The Hunt of the Fastest

Cheetahs are known as the fastest animal on land, sprinting up to 120 km per hour and accelerating to 97 km per hour in mere 3 seconds. Not even most sports cars can do that. Cheetahs use this incredible ability for hunting. But this does not mean that every hunt is a success. Even cheetahs have to learn how to sneak up on their prey first. And that this can be quite tricky, something I was lucky enough to observe on a safari in Tanzania.

By Stefanie Rach

The Game Viewer jolts through the Tarangire National Park in Tanzania. A friend and I are the guide’s only guests. The sun is already lower in the sky, so everything is bathed in a golden light – including the cheetah that suddenly emerges from the tall grass, crosses the gravel road in front of us and stops on a termite mound. Shortly afterwards, her son follows. He is already almost as big as she is and will probably leave her in a few months to stand on his own four paws. But he still has to learn from his mother how to hunt.
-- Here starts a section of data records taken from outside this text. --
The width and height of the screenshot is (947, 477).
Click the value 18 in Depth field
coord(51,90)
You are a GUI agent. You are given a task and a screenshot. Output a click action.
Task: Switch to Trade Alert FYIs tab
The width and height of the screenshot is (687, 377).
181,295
photo of Tarangire National Park in Tanzania

We watch as the two thoroughly examine their surroundings from the raised termite mound. Their eyes wander carefully from left to right, their noses in the wind, their ears erect. Suddenly the mother runs off crouching, her son takes up position behind a bush. It seems she has caught the scent of something. We try to follow her in the vehicle without getting so close that we would spoil her hunt. Again and again we lose sight of her. We can’t tell if her son is still behind the bush either. However, we see some gazelles not far away. We assume that the cheetah is after them and the guide positions the game viewer so that my friend and I have a good view. But where is the cheetah? Every few minutes we think we see her. Or was it just the grass moving in the gentle breeze?

photo of cheeta

Our guide searches every bush, every mound, every tuft of grass with his binoculars. That shadow back there, isn’t that our cheetah? Isn’t she creeping up on the gazelles in the thicket there? We hold our breath in anticipation.

And then finally we see her son. He has decided to approach the prey as well. But unfortunately he doesn’t yet have his mother’s skills of sneaking up silently and unseen. Because not only have we seen him, but also the gazelles. They emit alarm calls and run away.

photo of Cheeta in Tarangire National Park in Tanzania

End of the hunt. The gazelles have survived another day in this wonderful wilderness. But the cheetah and her son must go to sleep hungry today.